Завтра поговорим...

Что может быть лучше после нескольких часов затяжных саммитов и изнурительных перелётов, чем хороший секс? Именно так и думает Сербия, когда впервые видит Хорватию после долгих лет разлуки. Она очень изменилась с их последней встречи — стала самоуверенной, заносчивой и жёсткой. Конечно, положение обязывало — она теперь член ЕС и НАТО, а в отношениях между странами не должно быть места для сентиментальностей и нежности. Её преисполненные сарказмом фразы хлёсткие и обидные, и Сербии не ясно, чего же он хочет больше: вымыть ей рот с мылом, чтобы она в следующий раз думала, что и кому говорит, или записать всё вышесказанное, чтобы самому этим пользоваться. Он всегда был изгоем — как в собственной семье, так и на политической арене среди других стран. И он всегда готов к обороне и отстаиванию своей позиции.


       Хорватия стоит в компании коллег, а Сербия чувствует, как всколыхнулись закупоренные до этого чувства. Его сердце помнит её имя, оно першит в горле приторной сладостью, с годами не став для него россыпью ничего не значащих букв. Сербия с детальной точностью помнит, как она покидала материнский дом, решив стать независимой, как перед уходом швырнула в него рамку с их совместной фотографией. Но стекло не разбилось, а лишь треснуло. Трещина прошла прямо между ними, разделив надвое одно целое. Когда-то единую страну, брата и сестру, семью.


      Но он всё ещё привязан к ней. Она яркая и до невозможности привлекательная, грациозная и соблазнительная. Райское создание со вспыхивающими в глазах адскими искорками. Она ангельски прекрасна в своей дьявольской красоте.


      Хорватия поворачивается в его сторону, окидывая холодным и колючим взглядом, и улыбка сходит с её лица. А Сербии хочется прикосновением своих пальцев или губ вернуть её на прежнее место. А ещё ему хочется швырнуть сестру на пол и вытрахать все те отвратительные качества, которые появились в ней за эти годы. Но она сама трахает его в своём автомобиле, заполняя салон запахом секса. Внезапно нахлынувшая страсть вырывается огненными волнами, разделяя их жизнь на "до" и "после".


      Заканчивать споры, вызванные разными политическими взглядами, в горизонтальном положении становится для них ежемесячной традицией. Они после совместных заседаний встречаются в их старом — материнском — доме и трахаются на той же кровати, на которой в детстве прятались от грозы. В часы этих встреч они — не две страны, отношения которых сотканы из конфликтов и взаимных претензий, не брат и сестра, давно забывшие, что такое семейные ценности.
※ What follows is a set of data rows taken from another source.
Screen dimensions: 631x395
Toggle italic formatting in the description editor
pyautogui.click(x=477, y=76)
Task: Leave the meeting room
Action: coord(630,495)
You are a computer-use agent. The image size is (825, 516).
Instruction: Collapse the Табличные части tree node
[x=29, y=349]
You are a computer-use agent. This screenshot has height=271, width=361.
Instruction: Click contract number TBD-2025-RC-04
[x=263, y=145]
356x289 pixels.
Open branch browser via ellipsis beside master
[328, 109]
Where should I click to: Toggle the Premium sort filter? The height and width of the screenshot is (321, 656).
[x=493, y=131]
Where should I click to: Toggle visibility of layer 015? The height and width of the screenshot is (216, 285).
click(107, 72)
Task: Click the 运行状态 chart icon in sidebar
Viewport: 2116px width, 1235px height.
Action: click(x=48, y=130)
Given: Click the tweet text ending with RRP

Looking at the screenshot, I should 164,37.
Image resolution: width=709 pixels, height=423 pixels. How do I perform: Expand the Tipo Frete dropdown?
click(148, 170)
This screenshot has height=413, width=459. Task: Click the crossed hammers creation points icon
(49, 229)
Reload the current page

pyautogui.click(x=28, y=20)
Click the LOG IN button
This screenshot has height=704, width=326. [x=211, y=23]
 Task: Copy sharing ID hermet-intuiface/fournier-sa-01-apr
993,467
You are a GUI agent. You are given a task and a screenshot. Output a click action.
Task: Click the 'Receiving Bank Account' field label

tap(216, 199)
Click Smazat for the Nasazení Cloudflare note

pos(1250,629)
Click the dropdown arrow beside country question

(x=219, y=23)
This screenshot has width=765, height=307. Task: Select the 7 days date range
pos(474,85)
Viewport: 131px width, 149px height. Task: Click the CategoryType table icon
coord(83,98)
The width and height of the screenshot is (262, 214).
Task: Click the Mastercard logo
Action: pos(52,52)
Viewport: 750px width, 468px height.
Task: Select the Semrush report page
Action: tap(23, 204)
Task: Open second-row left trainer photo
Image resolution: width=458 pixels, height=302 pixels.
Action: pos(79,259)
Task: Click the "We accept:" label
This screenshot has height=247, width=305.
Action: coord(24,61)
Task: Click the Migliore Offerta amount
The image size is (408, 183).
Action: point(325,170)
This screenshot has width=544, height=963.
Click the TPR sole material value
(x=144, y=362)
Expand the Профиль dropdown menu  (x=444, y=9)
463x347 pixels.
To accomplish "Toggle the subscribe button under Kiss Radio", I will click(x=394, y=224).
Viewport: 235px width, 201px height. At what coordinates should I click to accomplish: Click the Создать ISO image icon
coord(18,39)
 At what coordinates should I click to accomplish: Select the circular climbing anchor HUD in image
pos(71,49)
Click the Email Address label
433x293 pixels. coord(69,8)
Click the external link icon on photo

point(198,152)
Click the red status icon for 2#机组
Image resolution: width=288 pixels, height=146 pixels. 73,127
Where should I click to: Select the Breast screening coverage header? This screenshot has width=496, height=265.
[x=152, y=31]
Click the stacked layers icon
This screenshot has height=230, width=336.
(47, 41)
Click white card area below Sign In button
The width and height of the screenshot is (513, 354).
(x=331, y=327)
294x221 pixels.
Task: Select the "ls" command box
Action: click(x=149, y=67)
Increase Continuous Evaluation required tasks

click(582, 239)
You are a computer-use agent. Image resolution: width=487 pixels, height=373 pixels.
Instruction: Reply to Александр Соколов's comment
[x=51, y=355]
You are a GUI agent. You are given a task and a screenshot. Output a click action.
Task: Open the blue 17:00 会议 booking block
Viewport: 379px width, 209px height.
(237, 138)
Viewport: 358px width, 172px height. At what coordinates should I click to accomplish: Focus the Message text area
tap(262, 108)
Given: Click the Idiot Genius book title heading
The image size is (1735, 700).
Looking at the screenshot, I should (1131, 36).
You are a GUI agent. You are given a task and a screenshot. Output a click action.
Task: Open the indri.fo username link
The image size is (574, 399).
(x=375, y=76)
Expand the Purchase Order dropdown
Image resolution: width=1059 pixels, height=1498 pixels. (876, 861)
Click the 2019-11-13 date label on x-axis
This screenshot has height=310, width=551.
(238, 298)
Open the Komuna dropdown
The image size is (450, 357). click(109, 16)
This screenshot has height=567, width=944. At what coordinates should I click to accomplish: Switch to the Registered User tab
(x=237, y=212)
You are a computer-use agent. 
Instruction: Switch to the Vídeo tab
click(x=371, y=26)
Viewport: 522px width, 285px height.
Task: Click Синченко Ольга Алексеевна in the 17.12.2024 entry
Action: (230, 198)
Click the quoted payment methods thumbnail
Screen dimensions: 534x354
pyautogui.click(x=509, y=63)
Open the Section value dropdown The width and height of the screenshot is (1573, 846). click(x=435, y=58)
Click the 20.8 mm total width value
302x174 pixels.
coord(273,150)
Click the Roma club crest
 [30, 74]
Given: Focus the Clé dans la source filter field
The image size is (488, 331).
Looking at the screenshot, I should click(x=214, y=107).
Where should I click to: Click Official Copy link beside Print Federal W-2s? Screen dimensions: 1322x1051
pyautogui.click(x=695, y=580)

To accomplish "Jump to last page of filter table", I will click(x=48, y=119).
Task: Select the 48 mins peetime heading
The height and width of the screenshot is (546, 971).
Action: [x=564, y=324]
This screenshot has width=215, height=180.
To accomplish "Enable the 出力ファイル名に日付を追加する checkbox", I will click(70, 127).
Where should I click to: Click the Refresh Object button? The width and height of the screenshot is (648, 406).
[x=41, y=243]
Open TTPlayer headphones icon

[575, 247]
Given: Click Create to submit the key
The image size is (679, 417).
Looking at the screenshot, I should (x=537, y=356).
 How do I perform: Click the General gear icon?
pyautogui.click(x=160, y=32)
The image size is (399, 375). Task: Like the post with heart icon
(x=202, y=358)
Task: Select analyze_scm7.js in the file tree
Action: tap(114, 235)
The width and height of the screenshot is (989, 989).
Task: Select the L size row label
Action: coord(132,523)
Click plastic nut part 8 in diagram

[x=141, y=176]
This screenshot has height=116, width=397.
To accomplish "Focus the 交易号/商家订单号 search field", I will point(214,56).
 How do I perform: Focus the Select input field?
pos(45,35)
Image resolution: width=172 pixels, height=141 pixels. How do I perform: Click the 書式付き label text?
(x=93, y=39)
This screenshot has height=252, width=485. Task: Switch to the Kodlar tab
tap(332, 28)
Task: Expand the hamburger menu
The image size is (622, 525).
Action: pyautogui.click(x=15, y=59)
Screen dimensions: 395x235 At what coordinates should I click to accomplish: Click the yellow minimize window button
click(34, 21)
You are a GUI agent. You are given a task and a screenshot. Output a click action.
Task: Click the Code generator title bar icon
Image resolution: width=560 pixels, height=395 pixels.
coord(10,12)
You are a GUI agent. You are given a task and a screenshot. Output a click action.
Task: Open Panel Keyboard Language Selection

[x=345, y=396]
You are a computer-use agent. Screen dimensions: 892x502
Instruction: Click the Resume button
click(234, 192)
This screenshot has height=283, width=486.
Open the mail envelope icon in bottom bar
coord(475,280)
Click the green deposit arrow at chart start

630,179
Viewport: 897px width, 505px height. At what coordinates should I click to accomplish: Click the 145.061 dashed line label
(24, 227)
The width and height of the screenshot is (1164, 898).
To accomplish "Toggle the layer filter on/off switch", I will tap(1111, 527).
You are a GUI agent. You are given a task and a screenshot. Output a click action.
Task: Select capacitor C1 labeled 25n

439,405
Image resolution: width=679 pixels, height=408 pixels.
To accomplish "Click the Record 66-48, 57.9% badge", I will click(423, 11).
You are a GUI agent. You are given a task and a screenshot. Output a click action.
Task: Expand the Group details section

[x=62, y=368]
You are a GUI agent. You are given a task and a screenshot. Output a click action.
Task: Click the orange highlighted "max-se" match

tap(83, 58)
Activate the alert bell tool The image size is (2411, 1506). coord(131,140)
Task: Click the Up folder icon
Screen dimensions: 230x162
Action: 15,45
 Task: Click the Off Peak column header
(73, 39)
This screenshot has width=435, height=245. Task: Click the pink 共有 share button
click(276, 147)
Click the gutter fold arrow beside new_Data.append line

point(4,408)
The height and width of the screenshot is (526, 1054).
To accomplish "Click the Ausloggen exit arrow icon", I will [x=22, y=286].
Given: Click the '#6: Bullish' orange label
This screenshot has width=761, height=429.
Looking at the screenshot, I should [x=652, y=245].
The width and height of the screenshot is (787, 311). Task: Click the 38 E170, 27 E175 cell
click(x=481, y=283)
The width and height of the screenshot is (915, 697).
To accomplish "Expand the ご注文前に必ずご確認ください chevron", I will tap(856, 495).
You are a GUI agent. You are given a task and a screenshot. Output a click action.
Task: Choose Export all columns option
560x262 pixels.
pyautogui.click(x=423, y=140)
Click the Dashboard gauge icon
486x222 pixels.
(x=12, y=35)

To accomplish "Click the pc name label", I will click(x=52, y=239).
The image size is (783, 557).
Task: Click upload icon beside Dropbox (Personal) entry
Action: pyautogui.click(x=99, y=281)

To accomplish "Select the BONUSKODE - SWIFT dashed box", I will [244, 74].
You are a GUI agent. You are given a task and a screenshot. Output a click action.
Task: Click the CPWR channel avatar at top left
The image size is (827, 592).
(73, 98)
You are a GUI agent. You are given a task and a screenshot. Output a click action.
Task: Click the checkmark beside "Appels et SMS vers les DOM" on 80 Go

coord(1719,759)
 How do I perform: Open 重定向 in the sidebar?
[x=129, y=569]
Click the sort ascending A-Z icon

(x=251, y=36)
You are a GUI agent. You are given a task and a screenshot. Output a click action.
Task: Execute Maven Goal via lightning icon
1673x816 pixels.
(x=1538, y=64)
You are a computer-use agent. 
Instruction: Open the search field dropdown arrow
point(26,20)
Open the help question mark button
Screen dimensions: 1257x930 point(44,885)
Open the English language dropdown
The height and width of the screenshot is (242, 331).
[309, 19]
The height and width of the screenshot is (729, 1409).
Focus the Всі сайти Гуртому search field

Они — просто мужчина и женщина, являющиеся друг для друга сексуальной разрядкой.


      Хорватия всегда приезжает после него, чтобы лёгкой поступью войти внутрь и зацепиться взглядом за стоявший в вазе букет подсолнухов. Сербия никогда не дарит ей банальные розы, потому что в их отношениях нет места банальности. Она улыбается, вдыхая аромат любимых цветов, и спешит оказаться в его объятиях. Разум туманит удовольствием — чистым, без единой капли здравого смысла.


      Но сегодня его нескончаемый поток претензий на двусторонней встрече буквально выводит её из себя. Словно у него во рту была слишком высокая арендная плата, и он старался как можно скорее избавиться от всех слов.


      Хорватия врывается в дом вместе с порывом осеннего ветра и, будто подгоняемая им, направляется сразу в спальню.


      — Завтра поговорим, — сухо бросает она, не обращая внимания ни на букет подсолнухов, ни на него самого. Её тело как никогда жаждет разрядки, но обида на брата оказывается сильнее. А у него внутри всё сжимается в тугой, бьющийся в судорожной агонии узел.


      Она стоит у окна, погруженная в мысли о том, что они тратят драгоценные совместные минуты впустую, и появление брата рядом становится для неё неожиданностью. Она вздрагивает, чувствуя поясницей железную пряжку его ремня. Её сначала обдаёт холодом, а потом бросает в жар. Сербия разворачивает её к себе лицом, жадно припадая губами к её приоткрытому в возмущении рту. Затем наклоняется ниже и прикусывает её ключицу, оставляя метку на светло-сливочной коже и давая понять, что приватизировал её навсегда. Свою сестру. Свою любимую женщину. Её губы вновь приоткрываются в попытке что-то сказать, и он вновь накрывает их своими.


      — Завтра поговорим, — требовательно шепчет Сербия, углубляя поцелуй, и Хорватия перестаёт сопротивляться, смиренно принимая все его ласки.


      Да и что интересного могут сказать слова... Гораздо больше ему говорят её податливые губы и его руки между её влажных бёдер.